Rewrite the records from the start through the line containing "[x=350, y=341]", inclusive, changing "Members tab" to "Settings tab" and leaving everything else as it is.

[Collected data entries]
++++++++++++++++++++

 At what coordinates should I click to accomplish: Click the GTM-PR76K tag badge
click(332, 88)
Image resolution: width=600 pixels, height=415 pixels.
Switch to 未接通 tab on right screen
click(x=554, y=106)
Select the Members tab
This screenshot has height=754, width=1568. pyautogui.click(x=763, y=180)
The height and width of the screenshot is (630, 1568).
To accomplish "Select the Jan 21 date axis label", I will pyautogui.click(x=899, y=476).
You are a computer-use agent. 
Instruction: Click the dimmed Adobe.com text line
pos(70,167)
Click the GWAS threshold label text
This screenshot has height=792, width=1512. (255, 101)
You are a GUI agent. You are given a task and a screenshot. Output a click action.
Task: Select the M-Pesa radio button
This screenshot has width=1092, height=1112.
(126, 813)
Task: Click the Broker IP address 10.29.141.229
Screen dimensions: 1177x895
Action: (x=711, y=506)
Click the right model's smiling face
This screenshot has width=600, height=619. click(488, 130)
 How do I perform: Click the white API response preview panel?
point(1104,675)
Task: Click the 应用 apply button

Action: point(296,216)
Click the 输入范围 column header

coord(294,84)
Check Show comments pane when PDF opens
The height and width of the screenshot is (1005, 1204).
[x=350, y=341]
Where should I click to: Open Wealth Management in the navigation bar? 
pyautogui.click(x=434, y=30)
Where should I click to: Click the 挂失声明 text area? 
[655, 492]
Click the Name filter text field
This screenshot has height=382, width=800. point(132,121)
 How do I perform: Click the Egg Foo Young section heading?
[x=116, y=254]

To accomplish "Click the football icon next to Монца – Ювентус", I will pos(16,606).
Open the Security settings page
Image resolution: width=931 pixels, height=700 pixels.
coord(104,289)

++++++++++++++++++++

**Reply:**
 At what coordinates should I click to accomplish: Click the GTM-PR76K tag badge
click(332, 88)
Image resolution: width=600 pixels, height=415 pixels.
Switch to 未接通 tab on right screen
click(x=554, y=106)
Select the Settings tab
This screenshot has height=754, width=1568. pyautogui.click(x=763, y=180)
The height and width of the screenshot is (630, 1568).
To accomplish "Select the Jan 21 date axis label", I will pyautogui.click(x=899, y=476).
You are a computer-use agent. 
Instruction: Click the dimmed Adobe.com text line
pos(70,167)
Click the GWAS threshold label text
This screenshot has height=792, width=1512. (255, 101)
You are a GUI agent. You are given a task and a screenshot. Output a click action.
Task: Select the M-Pesa radio button
This screenshot has width=1092, height=1112.
(126, 813)
Task: Click the Broker IP address 10.29.141.229
Screen dimensions: 1177x895
Action: (x=711, y=506)
Click the right model's smiling face
This screenshot has width=600, height=619. click(488, 130)
 How do I perform: Click the white API response preview panel?
point(1104,675)
Task: Click the 应用 apply button

Action: point(296,216)
Click the 输入范围 column header

coord(294,84)
Check Show comments pane when PDF opens
The height and width of the screenshot is (1005, 1204).
[x=350, y=341]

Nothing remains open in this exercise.